§ **Work required**
Would you copy exactly the lines in the data below from the one that has "This screenshot has width=1024, height=455." through the one that has "1160x720 pixels.", dropping any pictures?

§ **Data in this exercise**
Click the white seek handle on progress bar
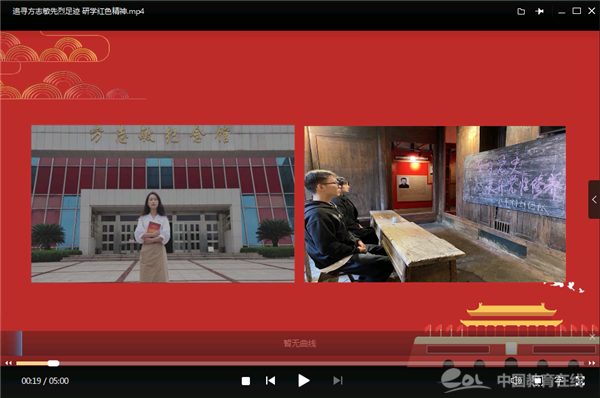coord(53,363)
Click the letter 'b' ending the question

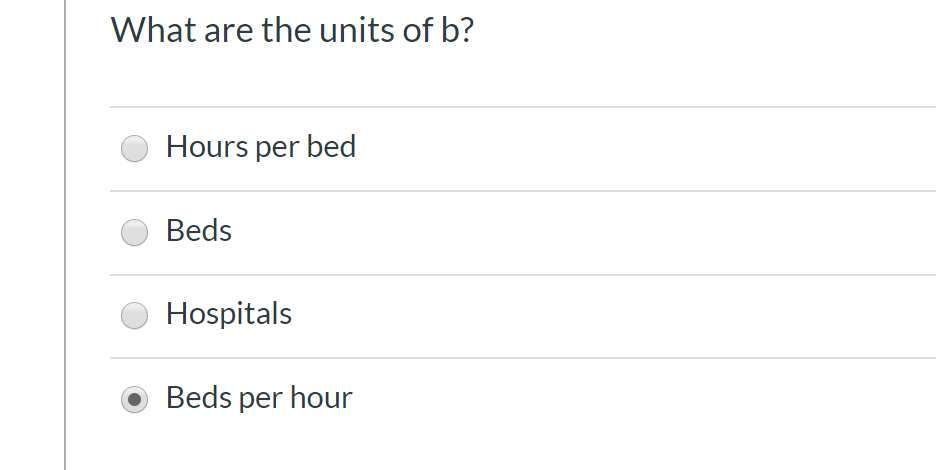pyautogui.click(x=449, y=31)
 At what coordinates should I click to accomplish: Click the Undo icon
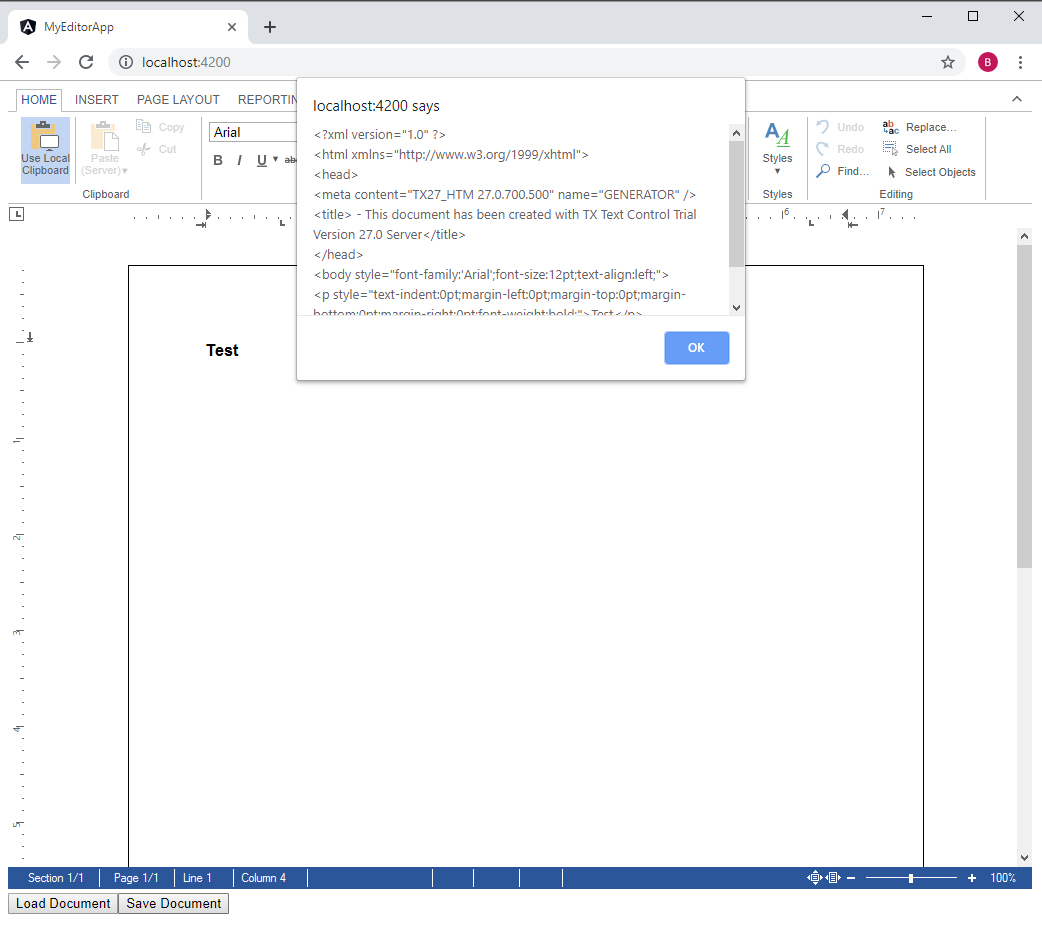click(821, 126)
==
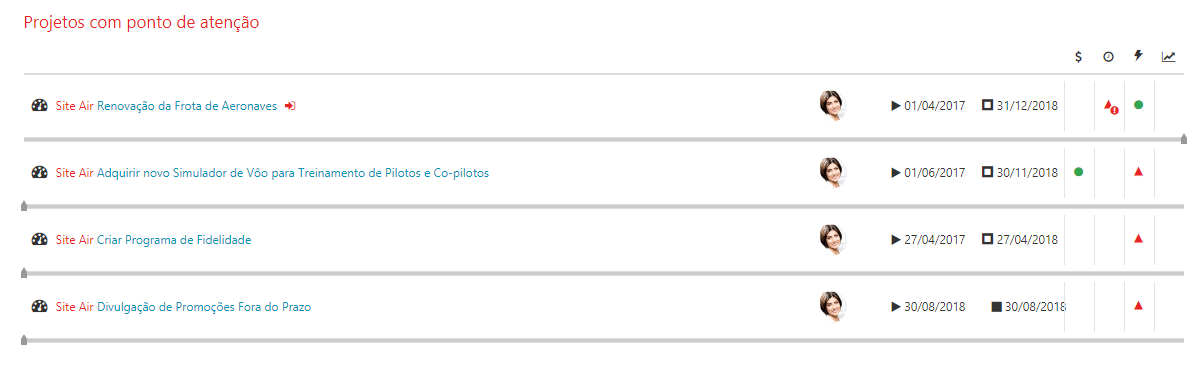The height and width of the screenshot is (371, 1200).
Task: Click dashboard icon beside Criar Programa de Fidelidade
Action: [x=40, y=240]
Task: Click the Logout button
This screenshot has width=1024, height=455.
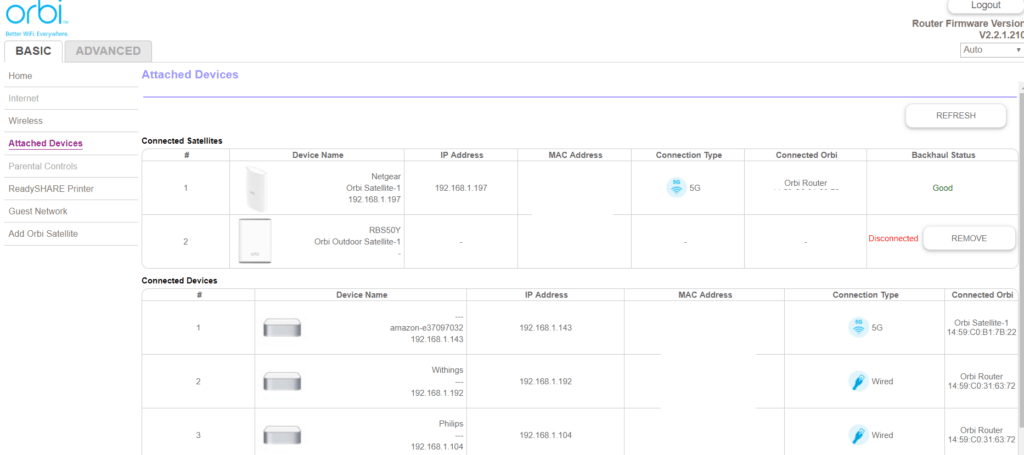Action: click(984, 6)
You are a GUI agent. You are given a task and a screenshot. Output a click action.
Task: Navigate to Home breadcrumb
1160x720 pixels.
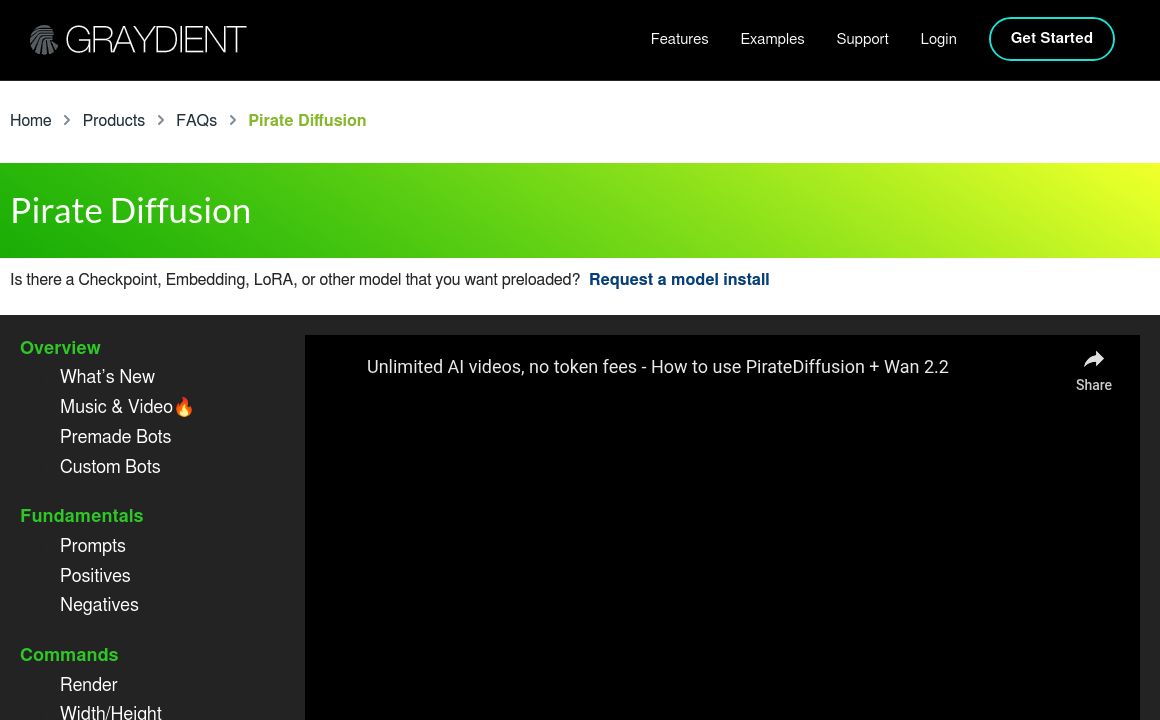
==
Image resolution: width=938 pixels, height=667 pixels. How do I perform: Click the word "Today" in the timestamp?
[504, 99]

§ **Task solution**
This screenshot has width=1024, height=455.
Action: click(984, 6)
You are a GUI agent. You are given a task and a screenshot. Output a click action.
Task: Navigate to Home breadcrumb
1160x720 pixels.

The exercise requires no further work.